OK, rant is over (for now) as I slowly work my way uphill into a ravine, its steep sides littered with rock blocks in odd geometrical shapes seemingly growing out of the ground with a few stacked on top for good measure. The views look to mountains far in the distance, places where my feet – and me – have been. Soon, I spy windmills which all day seemed like a logical step to take with all this wind. At the top, I rise a bit more through rock, looking for a camp spot. The wind is dying as I locate a good flat spot next to a jungle gym of boulders. I set the alicoop, then take the cook stove, food and water to the top to watch the sunset. I carried my water here from the cache just for drinking, so my feet remain dirty, most of it caked on so thick, it really shouldn’t dirty up my bag. It’s potatoes and oreos tonight with the pink light fading to blue and the air cold, my body ready to crawl into Big Greenie.

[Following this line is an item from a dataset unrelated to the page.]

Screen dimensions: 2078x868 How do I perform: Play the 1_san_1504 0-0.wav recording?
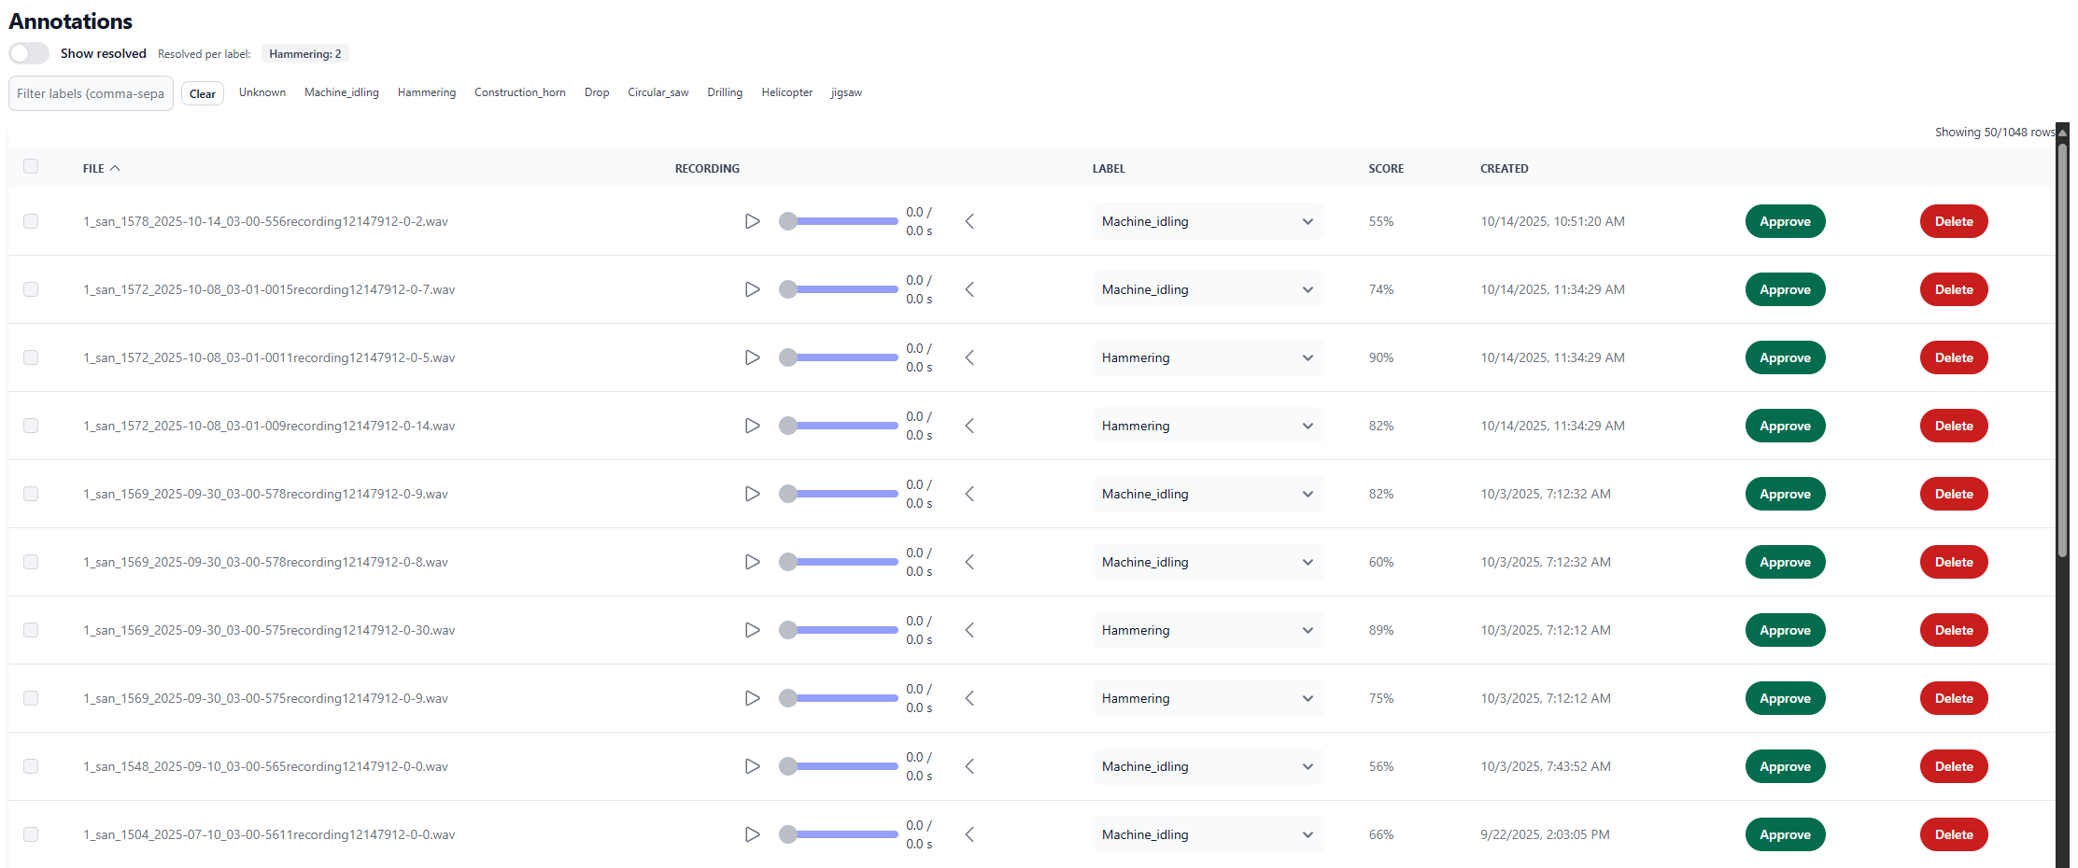[752, 834]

I think about something I told G-Punk when she was crying, about how filled with joy all the John Muir Trail hikers were. They didn’t wear headphones or sour expressions, they weren’t in a big hurry or full of anxiety and wanting to stop, most of them had little interest in moving fast for the sake of moving fast, rather they simply loved how it felt to embrace the hike and challenge their bodies. I realize a thru-hike is a different animal and requires a much bigger commitment and likewise takes more out of us in return. But I long for that type of joy and I refuse to allow the cynicism of many of the PCT hikers I have come across to affect my experience. Perhaps this is one of my toughest challenges, to hang onto the person I am when surrounded by negativity.

But tonight, just as Ursula said when setting her tent and waiting for everyone else to set first, I heard Poppins mention walking another seven miles, so when Six asked where I was camping, I knew it would be fewer miles than they planned to walk. And here I am in a soulful place all to myself – just the way I like it.

2 Responses

  1. Alison, you are so descriptive ! I think you could probably write a very captivating book about your travels.
    I often wonder what it was like for John Muir to hike in the Sierra almost never seeing anyone but marveling in the sounds of the forest.